In the past, it took longer to inspect blades than it took to make them. A turbine bucket is comprised of an airfoil and a root. The long blades built at Yokohama have mid-span geometry that provides support for the midsection of the airfoil.
The complex geometry of these blades means that many cross-sections must be examined. The conventional touch-probe 3-D CMM used in the past to inspect the blades was unable to reach many points on the root. In addition, many fillet radii were inaccessible to the CMM or too small to be measured by a touch-probe ball.
The MAXOS collects individual points at a rate of 100 per second, many times faster than a CMM. Unlike laser or white light fringe scanners, the MAXOS can inspect turbine blades without having to apply a matte coating that introduces dimensional inaccuracy. The MAXOS provides accuracy of +/- 0.0004 in. and a resolution between measured points down to 0.0002 in. on this project. The system can be provided with a resolution as low as 0.0001 in. The MAXOS software is configured with an overall best fit of the measured geometry to allow a part with some error to fit within the overall tolerance envelope of the reference data. Win3DS Blade inspection software is configured to give fast results and different kind of evaluations on mid-span, fillets, gaps, and airfoils. Different best-fits are available, including Gauss and Chebyshev.

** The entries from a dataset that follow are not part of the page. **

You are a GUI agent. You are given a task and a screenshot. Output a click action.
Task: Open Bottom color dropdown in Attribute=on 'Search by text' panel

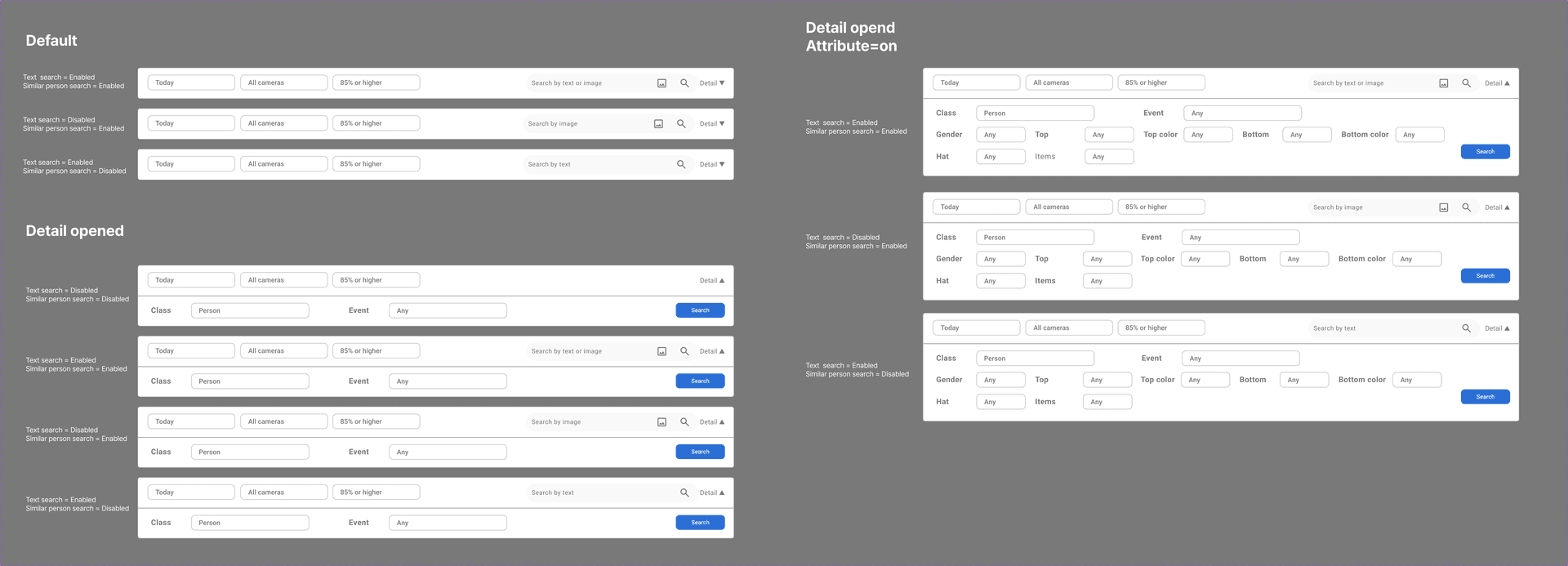pos(1416,380)
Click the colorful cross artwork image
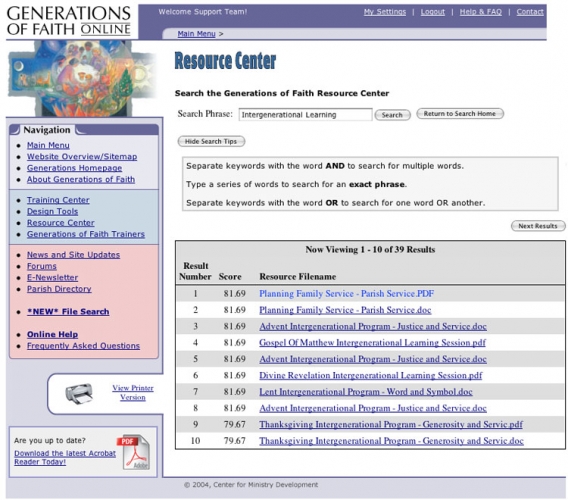Viewport: 568px width, 500px height. click(x=83, y=78)
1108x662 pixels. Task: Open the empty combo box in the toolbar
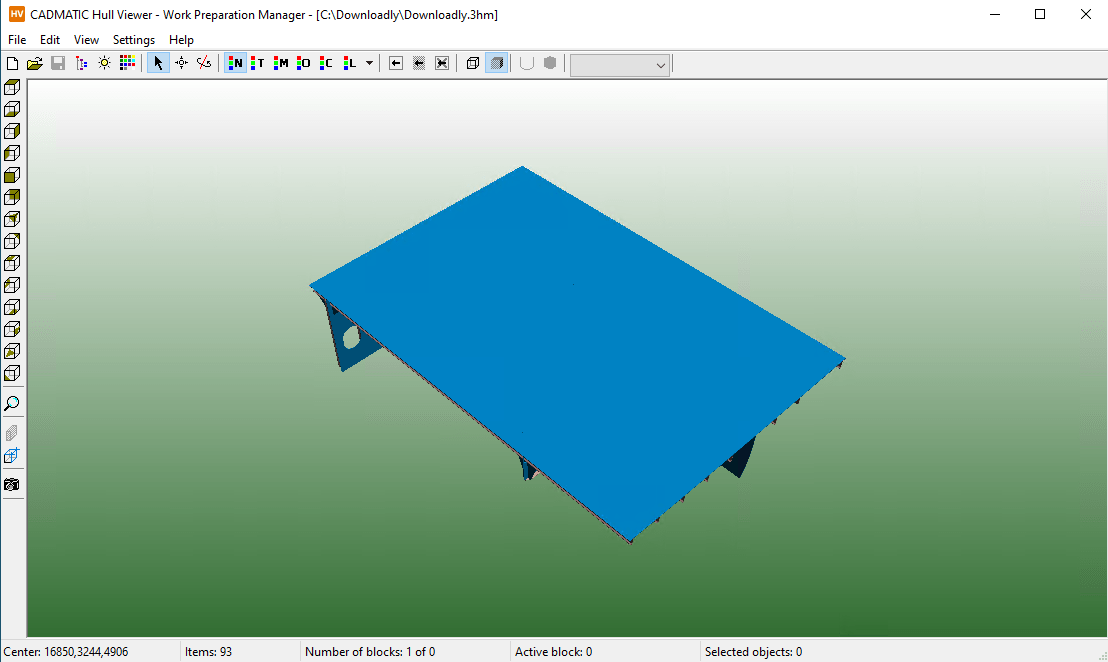pyautogui.click(x=620, y=64)
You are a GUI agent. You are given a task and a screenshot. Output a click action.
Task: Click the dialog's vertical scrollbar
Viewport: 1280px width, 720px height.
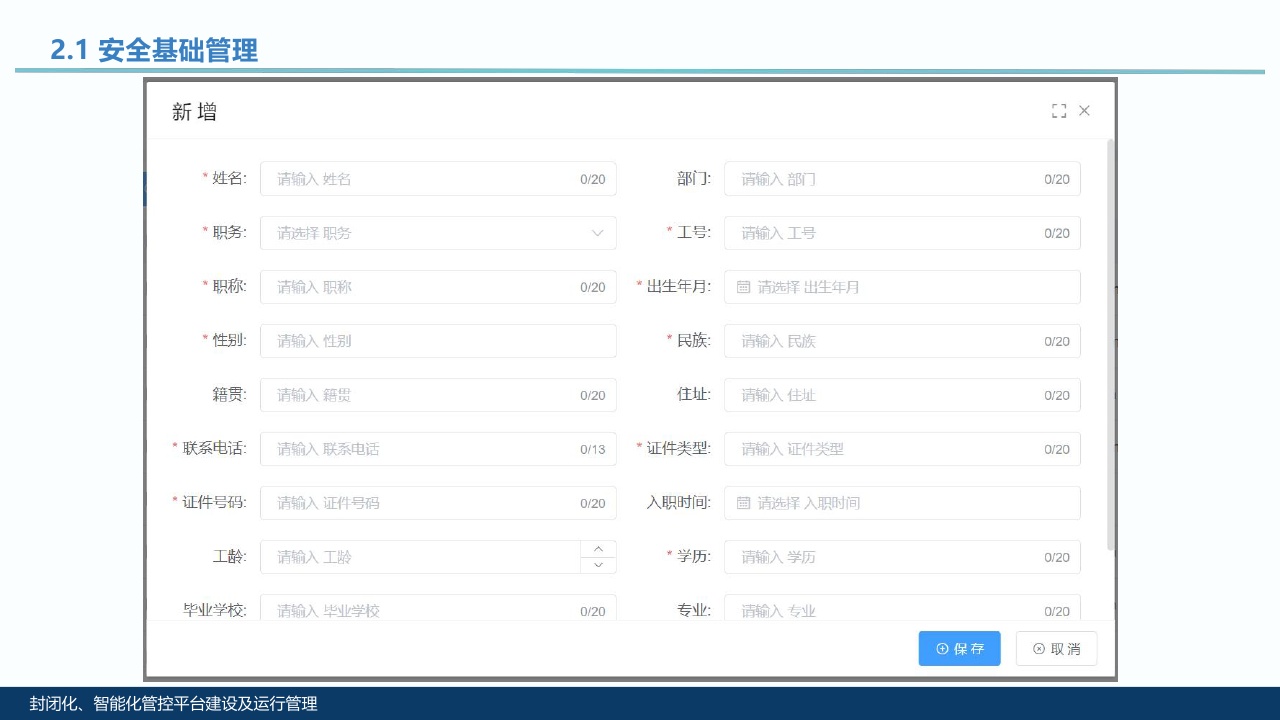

In this application, the MAXOS was configured with a five-axis horizontal arm with three linear axes and two rotary axes. One rotary axis is for the sensor, and the other is for positioning the blade. The rotary axes are servo-controlled and are not indexed. This configuration makes it possible to measure every part of the blade even when it is mounted vertically. Vertical mounting is preferred for the long blades because it prevents them from bending under their own weight. The MAXOS does not require highly accurate fixturing of the blade because it scans the roots as an alignment procedure.
Toshiba GE Turbine Components is a joint venture by Toshiba and General Electric to produce large blades ranging from 660 mm to 1320 mm for steam turbines at manufacturing facilities. The company's annual production of blades is sufficient to generate the equivalent of eight to ten gigawatts of electricity. TGTC is looking to implement the MAXOS at its other facilities around the world.